Great to hear your personal opinion on A Passion Play. And great to hear you playing these excerpts from it. You are the passionate Minstrel in the Gallery. A really lovely rendition! 😛cttgaegoaktd
I loved A Passion Play on release, when I was about 16/17. I think it is more of a concept album, unlike taab which is more like a spoof concept album and in the main about 6/7 little acoustic songs perfectly knitted together by the band. I saw them for the first time on the war child tour when they played an excerpt from app. That was a amazing gig. Thanks for your thoughts and video. ...There was a rush...
Would have loved to have seen some of this performed.
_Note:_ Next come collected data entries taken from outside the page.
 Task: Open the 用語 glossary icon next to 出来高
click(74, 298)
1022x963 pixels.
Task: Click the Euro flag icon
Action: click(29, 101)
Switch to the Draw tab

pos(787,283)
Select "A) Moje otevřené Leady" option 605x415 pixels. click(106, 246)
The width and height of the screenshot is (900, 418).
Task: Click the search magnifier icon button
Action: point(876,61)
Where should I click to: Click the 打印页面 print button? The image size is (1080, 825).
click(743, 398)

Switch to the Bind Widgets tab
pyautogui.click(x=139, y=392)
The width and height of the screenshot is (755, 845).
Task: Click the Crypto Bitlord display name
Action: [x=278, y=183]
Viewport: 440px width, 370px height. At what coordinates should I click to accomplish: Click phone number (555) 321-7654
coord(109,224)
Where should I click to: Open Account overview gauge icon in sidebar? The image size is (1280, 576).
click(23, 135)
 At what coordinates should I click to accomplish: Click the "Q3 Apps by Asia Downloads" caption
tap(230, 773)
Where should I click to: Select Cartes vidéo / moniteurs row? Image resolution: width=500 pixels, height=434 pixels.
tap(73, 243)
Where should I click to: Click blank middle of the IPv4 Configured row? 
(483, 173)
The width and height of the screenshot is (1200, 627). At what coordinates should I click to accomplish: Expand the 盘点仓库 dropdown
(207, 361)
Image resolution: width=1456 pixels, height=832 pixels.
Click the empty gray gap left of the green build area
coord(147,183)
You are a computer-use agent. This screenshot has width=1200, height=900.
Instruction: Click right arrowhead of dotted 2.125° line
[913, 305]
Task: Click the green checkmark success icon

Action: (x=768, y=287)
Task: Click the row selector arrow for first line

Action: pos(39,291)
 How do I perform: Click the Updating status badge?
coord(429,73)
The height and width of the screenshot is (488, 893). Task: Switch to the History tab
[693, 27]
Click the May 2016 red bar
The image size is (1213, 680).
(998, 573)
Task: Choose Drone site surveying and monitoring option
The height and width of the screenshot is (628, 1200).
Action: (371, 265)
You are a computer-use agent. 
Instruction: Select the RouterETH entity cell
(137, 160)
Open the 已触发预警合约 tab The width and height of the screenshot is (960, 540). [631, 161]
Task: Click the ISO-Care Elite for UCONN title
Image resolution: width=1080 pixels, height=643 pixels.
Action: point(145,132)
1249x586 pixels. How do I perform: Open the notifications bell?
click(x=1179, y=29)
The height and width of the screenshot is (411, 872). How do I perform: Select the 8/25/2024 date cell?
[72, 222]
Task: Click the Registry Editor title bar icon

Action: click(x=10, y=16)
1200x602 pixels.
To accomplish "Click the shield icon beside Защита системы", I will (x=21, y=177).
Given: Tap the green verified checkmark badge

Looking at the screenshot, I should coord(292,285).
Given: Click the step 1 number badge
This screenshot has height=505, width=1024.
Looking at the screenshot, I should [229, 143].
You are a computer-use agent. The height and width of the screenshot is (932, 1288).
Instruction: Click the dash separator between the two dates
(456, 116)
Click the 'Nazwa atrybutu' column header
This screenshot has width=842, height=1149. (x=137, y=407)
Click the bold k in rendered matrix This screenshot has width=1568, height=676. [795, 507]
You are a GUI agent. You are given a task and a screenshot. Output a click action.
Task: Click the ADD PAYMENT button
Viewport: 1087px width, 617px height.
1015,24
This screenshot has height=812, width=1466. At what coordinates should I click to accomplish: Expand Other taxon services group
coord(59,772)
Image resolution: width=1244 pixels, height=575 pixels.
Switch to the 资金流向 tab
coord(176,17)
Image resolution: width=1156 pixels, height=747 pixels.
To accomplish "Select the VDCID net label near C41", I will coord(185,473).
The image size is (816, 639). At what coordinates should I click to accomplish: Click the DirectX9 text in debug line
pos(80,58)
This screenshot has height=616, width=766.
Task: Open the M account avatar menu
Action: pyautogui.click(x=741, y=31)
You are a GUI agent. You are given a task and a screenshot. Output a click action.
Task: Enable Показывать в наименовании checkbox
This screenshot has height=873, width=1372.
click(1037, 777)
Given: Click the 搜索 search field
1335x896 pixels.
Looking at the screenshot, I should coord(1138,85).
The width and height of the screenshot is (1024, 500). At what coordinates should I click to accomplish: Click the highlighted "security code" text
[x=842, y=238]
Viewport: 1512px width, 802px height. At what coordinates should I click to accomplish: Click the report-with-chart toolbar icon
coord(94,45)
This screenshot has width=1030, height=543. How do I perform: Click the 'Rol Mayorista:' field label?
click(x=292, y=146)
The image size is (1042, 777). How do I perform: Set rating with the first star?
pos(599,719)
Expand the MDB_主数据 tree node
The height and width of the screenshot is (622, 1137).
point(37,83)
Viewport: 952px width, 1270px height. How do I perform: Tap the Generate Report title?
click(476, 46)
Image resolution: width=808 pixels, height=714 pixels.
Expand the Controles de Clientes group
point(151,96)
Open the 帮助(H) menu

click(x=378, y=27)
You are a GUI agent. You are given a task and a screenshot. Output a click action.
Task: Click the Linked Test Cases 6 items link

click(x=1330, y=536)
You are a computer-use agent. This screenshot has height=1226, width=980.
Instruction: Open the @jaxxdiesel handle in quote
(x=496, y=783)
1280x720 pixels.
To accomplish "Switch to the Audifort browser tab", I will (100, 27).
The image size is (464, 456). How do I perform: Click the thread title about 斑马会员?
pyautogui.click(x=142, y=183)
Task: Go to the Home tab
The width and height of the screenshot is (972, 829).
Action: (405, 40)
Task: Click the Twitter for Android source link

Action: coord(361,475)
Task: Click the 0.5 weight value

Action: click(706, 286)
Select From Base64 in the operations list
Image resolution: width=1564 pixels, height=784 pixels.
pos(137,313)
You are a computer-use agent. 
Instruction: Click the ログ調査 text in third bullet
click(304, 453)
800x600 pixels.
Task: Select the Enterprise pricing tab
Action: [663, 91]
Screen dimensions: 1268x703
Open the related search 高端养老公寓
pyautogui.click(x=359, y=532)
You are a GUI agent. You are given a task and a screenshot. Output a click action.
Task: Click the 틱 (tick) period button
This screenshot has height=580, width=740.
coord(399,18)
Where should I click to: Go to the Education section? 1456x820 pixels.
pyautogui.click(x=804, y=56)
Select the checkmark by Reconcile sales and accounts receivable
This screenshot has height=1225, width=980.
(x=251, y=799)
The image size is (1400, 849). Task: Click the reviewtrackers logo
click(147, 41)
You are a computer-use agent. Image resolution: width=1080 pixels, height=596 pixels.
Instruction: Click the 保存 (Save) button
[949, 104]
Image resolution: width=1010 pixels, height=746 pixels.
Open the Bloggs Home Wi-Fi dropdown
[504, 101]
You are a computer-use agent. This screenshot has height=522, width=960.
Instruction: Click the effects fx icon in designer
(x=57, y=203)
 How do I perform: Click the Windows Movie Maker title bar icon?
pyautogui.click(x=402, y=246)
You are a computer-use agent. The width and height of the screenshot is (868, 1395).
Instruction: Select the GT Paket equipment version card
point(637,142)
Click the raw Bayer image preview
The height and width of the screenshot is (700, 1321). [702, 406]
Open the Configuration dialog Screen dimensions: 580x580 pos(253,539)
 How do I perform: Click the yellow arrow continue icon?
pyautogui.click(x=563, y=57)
Can't remember if I told you I saw them in '72 on the TAAB tour. Wow, what an amazing show. They did the whole album and not just the excerpts they did later.
@@snoozedoctor this is the set list from the war child gig I was at. Fab show.www.setlist.fm/setlist/jethro-tull/1974/odeon-newcastle-england-bd3b542.html
@@Robbo57 We have some things in common - I was 16 coming on 17 when A Passion Play was released and the first Tull gig I went to was the Warchild tour, in my case at the Rainbow in London. It blew me away at the time and remains to this day my favourite gig for all sorts of reasons, not least the fact that I was just 18 and had never been to a big venue, top band gig before. The following day I went to see Pink Floyd at the Empire Pool Wembley (Wembley Arena as it is now), and it was a case of "after the lord mayor's show"; it might have been a really good gig, but I was still full of the Tull gig the night before and couldn't summon any enthusiasm at all. I remember that the excerpt from A Passion Play that they did on the Warchild tour was the bit of side 1 that begins "All of your best friends telephones", stopping where "The Hare" begins on the record. Ian also played some of it on the 50th anniversary tour, about 4 minutes beginning from "All along the icy wastes...". They also used to play live an instrumental called "Passion Jig", but it was more based on a melody from A Passion Play than an excerpt from the album - that was back in the Andy Giddings days, around the time of Roots to Branches. Yes, I'm a Tull nerd 😁
@@adolforodolfo6929 we certainly have mate. That was a great gig and I know what you mean about the Floyd because I also saw them on that tour but in Newcastle. I was so disappointed with the first set the Floyd played but in hindsight it was probably because I hadn't heard shine on, you gotta be crazy (dogs), raving and drooling (sheep). The second set was fab. I love tull, I think I've seen them more than any other band. It's just a pity Martin Barre is no longer part of it all and Mr Anderson has lost his voice. But...really don't mind if you sit this one out!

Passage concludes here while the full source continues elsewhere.